DIRECTIONS FOR THIS TASK: Your copy should repeat each record exactly and contain none of the pictures.

PROVIDED RECORDS:
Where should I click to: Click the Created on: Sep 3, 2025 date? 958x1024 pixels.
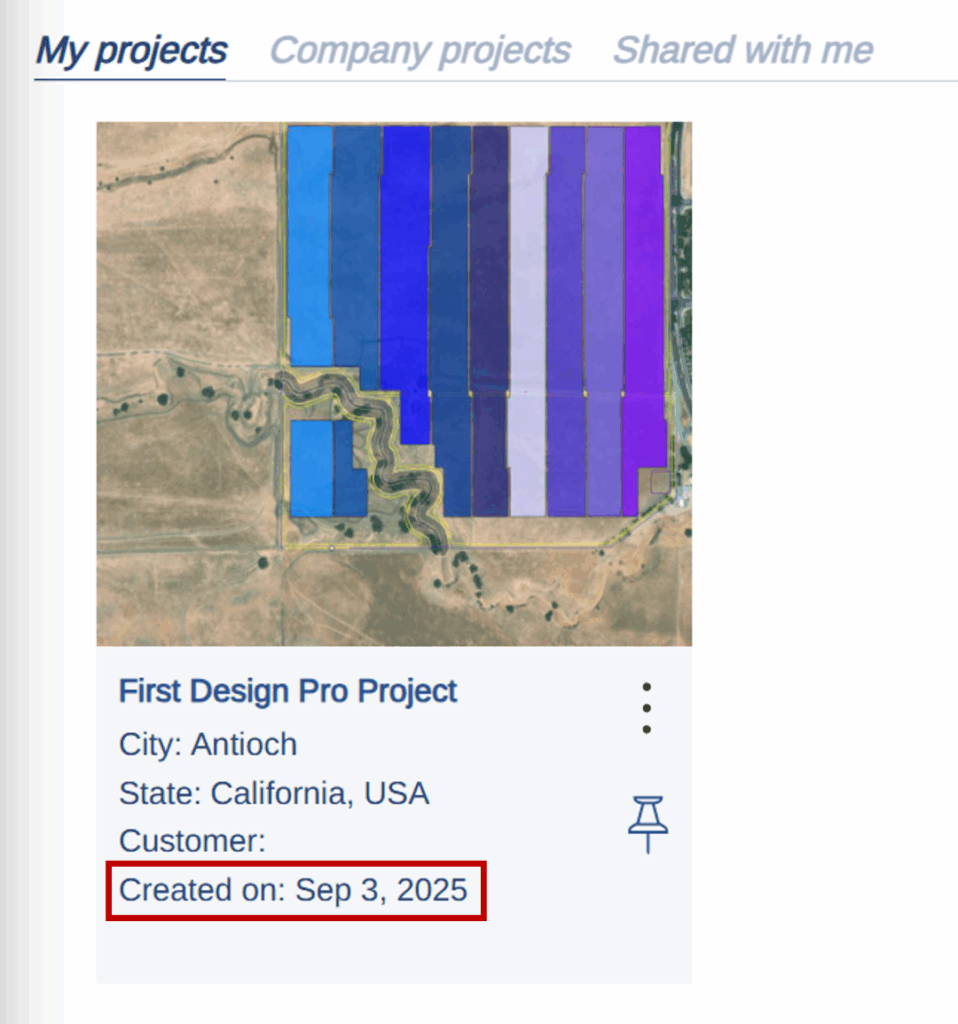click(294, 890)
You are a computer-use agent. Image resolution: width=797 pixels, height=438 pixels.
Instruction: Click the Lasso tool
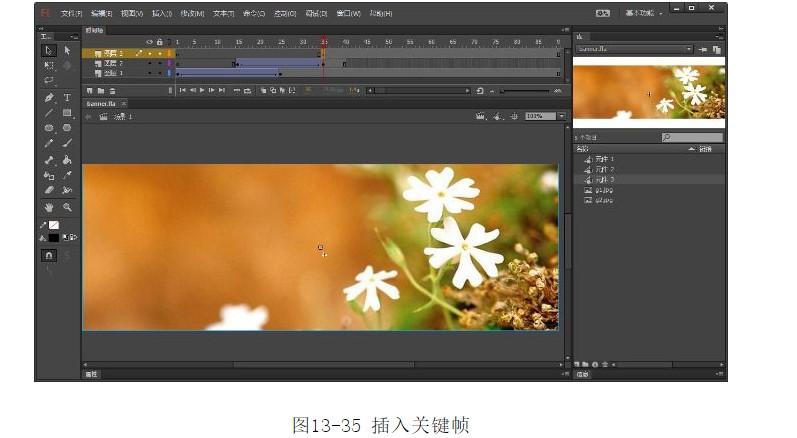click(x=49, y=81)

RESULT OF THIS EXERCISE:
Where should I click to: Click the Created on: Sep 3, 2025 date? 958x1024 pixels.
click(294, 890)
You are a computer-use agent. Image resolution: width=797 pixels, height=438 pixels.
Instruction: Click the Lasso tool
click(x=49, y=81)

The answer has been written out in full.